Although this indicates that the use of adaptive training is already being investigated, only few studies utilised truly adaptive training (as opposed to fixed training; e.g., Klock et al. 2020; Mariani et al. 2020) and even fewer has done so using immersive virtual reality (Vaughan et al. 2016; Zahabi & Abdul Razak 2020). The few current explorations of IVR-based adaptive training were mainly based on concept development (e.g., de Lima et al. 2022; Drey et al. 2020; Iván Aguilar Reyes et al. 2022) and pilot studies (e.g., Chiossi et al. 2022; Muñoz et al. 2016; Oagaz et al. 2022). Therefore, robust, controlled experiments with larger samples are required to move beyond initial explorations of adaptive IVR training, with the aim of investigating the effect of adding the additional layer of complexity as compared to fixed training. While doing so, research should ideally also implement measures of transfer of skills from virtual training to the desired setting to investigate the effect of training features on skill transfer. Furthermore, Zahabi and Abdul Razak (2020) highlights the need for adaptive training where trainee kinematic or kinetic information is used for continuous adaptation content and where the used adaptive variable goes beyond content difficulty, for example by providing adaptive feedback to the user.

To address these gaps, the present study aimed to compare adaptive and fixed IVR-based training in a controlled experiment, following the assumption of Kelley (1969) that higher levels of adaptiveness should be superior for training outcomes. Moreover, following the arguments of Zahabi and Abdul Razak (2020), adaptive logic was formed around multiple sources of information, including performance data and psychological measures of self-efficacy. Lastly, adaptive variables were based on not only adjusting task difficulty, but also features of training content in the form of training focus.

2.4 Hypotheses

The primary aim of the present study was thus to investigate the use of adaptive IVR-based training in a controlled lab experiment. Two hypotheses were formulated in relation to the effect of adaptive IVR training whereas the third focused on the relationship between self-efficacy and performance.

The majority of prior research has made the case that adaptive training should be superior to fixed training (Kelley 1969; Zahabi & Abdul Razak 2020). Therefore, adaptive virtual training was expected to lead to higher performance as compared to fixed virtual training (Hypothesis 1). To investigate differences in skill transfer, performance was not only measured on a virtual task, but also on an identical physical version of the task.

Research on self-efficacy suggests that adjusting difficulty and content to make successful experiences possible and visible to the trainee is of great importance when aiming to support trainee confidence (Hutchinson et al. 2008; Saemi et al. 2012). Based on the increased ability to adapt to the needs of the individual trainee, adaptive training was expected to lead to higher self-efficacy than fixed training (Hypothesis 2).

A third hypothesis focused on the relationship between self-efficacy and performance, where self-efficacy was expected to affect the relationship between training and performance (Hypothesis 3).

_INFORMATION PROVIDED:_
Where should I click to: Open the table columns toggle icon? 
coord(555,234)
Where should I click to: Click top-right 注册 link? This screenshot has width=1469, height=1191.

_PROBLEM A:_
In the passage on adaptive virtual reality training, translate this sentence into Spanish: "Therefore, adaptive virtual training was expected to lead to higher performance as compared to fixed virtual training (Hypothesis 1)."
_PROBLEM B:_
Write the next part of the passage on adaptive virtual reality training, starting after its final sentence.

_WRITTEN RESPONSE A:_
Por lo tanto, se esperaba que el entrenamiento virtual adaptativo condujera a un mayor rendimiento en comparación con el entrenamiento virtual fijo (Hipótesis 1).

_WRITTEN RESPONSE B:_
Additionally, exploratory analyses focused on investigating the level of transfer from virtual training to a physical equivalence of the task as well as dynamic changes in performance and self-efficacy throughout virtual training.

3 Methods and materials

3.1 Participants and experimental design

130 individuals (Mage = 25.37, SD = 6.07; 51.5% female) were recruited for the study. The sample size was determined based on a priori power analysis to estimate the required sample size to detect a medium effect, based on effect sizes reported in previous studies on adaptive training (Aguilar Reyes et al. 2023; Gray 2017), in the primary analysis using one-tailed tests with high statistical power (1–β = 0.80) and an alpha level of 0.05. All statistical analyses include the full sample of N = 130.

The study was conducted at the Cognition and Behavior (COBE) Lab at Aarhus University and preregistered using AsPredicted. Preregistration, study materials, and study data are available on the Open Science Framework (OSF; https://osf.io/jmg9t/).

After arriving at the lab, participants completed a short familiarisation task and a demographic questionnaire. Before and after virtual training, a physical and virtual version of the buzz wire task, where the participant had to move a loop along a wire as quickly and accurately as possible, were completed to measure changes in performance. Before both physical versions of the task, self-efficacy were measured using a 6-item scale. During virtual training, participants were randomly assigned to one of two conditions, adaptive or fixed training, and completed 10 repetitions of the virtual buzz wire task with changing training focus and difficulty. After each repetition of the virtual wire, participants rated their confidence in completing the task quickly and accurately to measure dynamic changes in self-efficacy, which was also used to adjust adaptive logic for training content. The study duration was approximately 35 min and participants were paid approximately 11.5 euro for taking part in the study (Fig. 1).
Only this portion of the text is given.